STATED TASK: Reproduce every line of the material below verbatim, with no changes.

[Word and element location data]
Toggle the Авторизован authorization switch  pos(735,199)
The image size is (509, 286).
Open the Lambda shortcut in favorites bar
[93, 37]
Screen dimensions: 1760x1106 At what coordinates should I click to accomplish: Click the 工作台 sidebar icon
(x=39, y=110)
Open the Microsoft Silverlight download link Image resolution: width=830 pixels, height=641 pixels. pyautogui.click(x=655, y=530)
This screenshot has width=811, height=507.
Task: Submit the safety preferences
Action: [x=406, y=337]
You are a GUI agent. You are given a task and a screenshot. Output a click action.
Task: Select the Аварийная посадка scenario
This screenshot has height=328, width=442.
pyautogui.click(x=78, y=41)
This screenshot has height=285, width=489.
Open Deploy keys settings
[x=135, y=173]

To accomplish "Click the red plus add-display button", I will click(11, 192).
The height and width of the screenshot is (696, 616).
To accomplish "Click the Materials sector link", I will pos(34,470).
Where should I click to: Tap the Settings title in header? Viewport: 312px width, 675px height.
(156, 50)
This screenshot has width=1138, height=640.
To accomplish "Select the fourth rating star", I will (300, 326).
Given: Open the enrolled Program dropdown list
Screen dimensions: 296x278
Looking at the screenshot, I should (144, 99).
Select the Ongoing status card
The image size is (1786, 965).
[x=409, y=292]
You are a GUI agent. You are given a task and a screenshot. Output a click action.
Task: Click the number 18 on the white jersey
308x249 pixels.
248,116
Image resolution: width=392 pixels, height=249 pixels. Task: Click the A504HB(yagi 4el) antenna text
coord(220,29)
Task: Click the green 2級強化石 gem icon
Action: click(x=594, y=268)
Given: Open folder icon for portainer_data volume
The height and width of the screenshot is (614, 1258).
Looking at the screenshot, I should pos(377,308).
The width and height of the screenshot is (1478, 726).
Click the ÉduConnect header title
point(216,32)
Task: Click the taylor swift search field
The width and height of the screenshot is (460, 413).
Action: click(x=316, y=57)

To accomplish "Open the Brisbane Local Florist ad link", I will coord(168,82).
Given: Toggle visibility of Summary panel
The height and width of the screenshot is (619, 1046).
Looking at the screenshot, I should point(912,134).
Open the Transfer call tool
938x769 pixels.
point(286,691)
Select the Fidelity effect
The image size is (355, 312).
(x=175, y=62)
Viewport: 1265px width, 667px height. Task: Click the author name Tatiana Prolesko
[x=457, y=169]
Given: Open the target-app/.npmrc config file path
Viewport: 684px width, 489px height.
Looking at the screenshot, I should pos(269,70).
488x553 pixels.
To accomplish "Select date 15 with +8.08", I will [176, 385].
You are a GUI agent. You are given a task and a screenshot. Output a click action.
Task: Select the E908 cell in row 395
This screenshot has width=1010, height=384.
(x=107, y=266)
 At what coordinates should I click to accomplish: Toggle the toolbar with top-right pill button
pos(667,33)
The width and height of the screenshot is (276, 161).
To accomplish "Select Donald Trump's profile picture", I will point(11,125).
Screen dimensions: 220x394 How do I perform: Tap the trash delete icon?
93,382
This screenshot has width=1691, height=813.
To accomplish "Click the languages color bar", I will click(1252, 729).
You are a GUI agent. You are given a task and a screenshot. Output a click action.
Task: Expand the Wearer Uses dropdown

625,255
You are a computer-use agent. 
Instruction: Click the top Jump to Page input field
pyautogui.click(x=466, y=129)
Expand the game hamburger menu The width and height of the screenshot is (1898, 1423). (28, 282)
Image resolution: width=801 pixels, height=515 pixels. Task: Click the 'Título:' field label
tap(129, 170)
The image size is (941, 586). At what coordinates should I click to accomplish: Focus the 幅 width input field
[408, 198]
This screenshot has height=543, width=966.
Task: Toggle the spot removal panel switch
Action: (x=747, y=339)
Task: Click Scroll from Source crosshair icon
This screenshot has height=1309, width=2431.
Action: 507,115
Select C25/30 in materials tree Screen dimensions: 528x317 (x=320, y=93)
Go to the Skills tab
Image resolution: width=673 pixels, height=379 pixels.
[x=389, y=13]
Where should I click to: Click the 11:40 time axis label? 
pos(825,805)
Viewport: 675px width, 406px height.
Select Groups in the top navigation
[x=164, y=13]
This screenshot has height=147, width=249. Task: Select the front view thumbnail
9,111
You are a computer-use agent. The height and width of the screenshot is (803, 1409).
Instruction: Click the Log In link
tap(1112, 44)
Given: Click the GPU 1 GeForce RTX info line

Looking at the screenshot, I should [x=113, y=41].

RESPONSE:
Toggle the Авторизован authorization switch  pos(735,199)
The image size is (509, 286).
Open the Lambda shortcut in favorites bar
[93, 37]
Screen dimensions: 1760x1106 At what coordinates should I click to accomplish: Click the 工作台 sidebar icon
(x=39, y=110)
Open the Microsoft Silverlight download link Image resolution: width=830 pixels, height=641 pixels. pyautogui.click(x=655, y=530)
This screenshot has width=811, height=507.
Task: Submit the safety preferences
Action: [x=406, y=337]
You are a GUI agent. You are given a task and a screenshot. Output a click action.
Task: Select the Аварийная посадка scenario
This screenshot has height=328, width=442.
pyautogui.click(x=78, y=41)
This screenshot has height=285, width=489.
Open Deploy keys settings
[x=135, y=173]

To accomplish "Click the red plus add-display button", I will click(11, 192).
The height and width of the screenshot is (696, 616).
To accomplish "Click the Materials sector link", I will pos(34,470).
Where should I click to: Tap the Settings title in header? Viewport: 312px width, 675px height.
(156, 50)
This screenshot has width=1138, height=640.
To accomplish "Select the fourth rating star", I will (300, 326).
Given: Open the enrolled Program dropdown list
Screen dimensions: 296x278
Looking at the screenshot, I should (144, 99).
Select the Ongoing status card
The image size is (1786, 965).
[x=409, y=292]
You are a GUI agent. You are given a task and a screenshot. Output a click action.
Task: Click the number 18 on the white jersey
308x249 pixels.
248,116
Image resolution: width=392 pixels, height=249 pixels. Task: Click the A504HB(yagi 4el) antenna text
coord(220,29)
Task: Click the green 2級強化石 gem icon
Action: click(x=594, y=268)
Given: Open folder icon for portainer_data volume
The height and width of the screenshot is (614, 1258).
Looking at the screenshot, I should pos(377,308).
The width and height of the screenshot is (1478, 726).
Click the ÉduConnect header title
point(216,32)
Task: Click the taylor swift search field
The width and height of the screenshot is (460, 413).
Action: click(x=316, y=57)

To accomplish "Open the Brisbane Local Florist ad link", I will coord(168,82).
Given: Toggle visibility of Summary panel
The height and width of the screenshot is (619, 1046).
Looking at the screenshot, I should point(912,134).
Open the Transfer call tool
938x769 pixels.
point(286,691)
Select the Fidelity effect
The image size is (355, 312).
(x=175, y=62)
Viewport: 1265px width, 667px height. Task: Click the author name Tatiana Prolesko
[x=457, y=169]
Given: Open the target-app/.npmrc config file path
Viewport: 684px width, 489px height.
Looking at the screenshot, I should pos(269,70).
488x553 pixels.
To accomplish "Select date 15 with +8.08", I will [176, 385].
You are a GUI agent. You are given a task and a screenshot. Output a click action.
Task: Select the E908 cell in row 395
This screenshot has width=1010, height=384.
(x=107, y=266)
 At what coordinates should I click to accomplish: Toggle the toolbar with top-right pill button
pos(667,33)
The width and height of the screenshot is (276, 161).
To accomplish "Select Donald Trump's profile picture", I will point(11,125).
Screen dimensions: 220x394 How do I perform: Tap the trash delete icon?
93,382
This screenshot has width=1691, height=813.
To accomplish "Click the languages color bar", I will click(1252, 729).
You are a GUI agent. You are given a task and a screenshot. Output a click action.
Task: Expand the Wearer Uses dropdown

625,255
You are a computer-use agent. 
Instruction: Click the top Jump to Page input field
pyautogui.click(x=466, y=129)
Expand the game hamburger menu The width and height of the screenshot is (1898, 1423). (28, 282)
Image resolution: width=801 pixels, height=515 pixels. Task: Click the 'Título:' field label
tap(129, 170)
The image size is (941, 586). At what coordinates should I click to accomplish: Focus the 幅 width input field
[408, 198]
This screenshot has height=543, width=966.
Task: Toggle the spot removal panel switch
Action: (x=747, y=339)
Task: Click Scroll from Source crosshair icon
This screenshot has height=1309, width=2431.
Action: 507,115
Select C25/30 in materials tree Screen dimensions: 528x317 (x=320, y=93)
Go to the Skills tab
Image resolution: width=673 pixels, height=379 pixels.
[x=389, y=13]
Where should I click to: Click the 11:40 time axis label? 
pos(825,805)
Viewport: 675px width, 406px height.
Select Groups in the top navigation
[x=164, y=13]
This screenshot has height=147, width=249. Task: Select the front view thumbnail
9,111
You are a computer-use agent. The height and width of the screenshot is (803, 1409).
Instruction: Click the Log In link
tap(1112, 44)
Given: Click the GPU 1 GeForce RTX info line

Looking at the screenshot, I should [x=113, y=41].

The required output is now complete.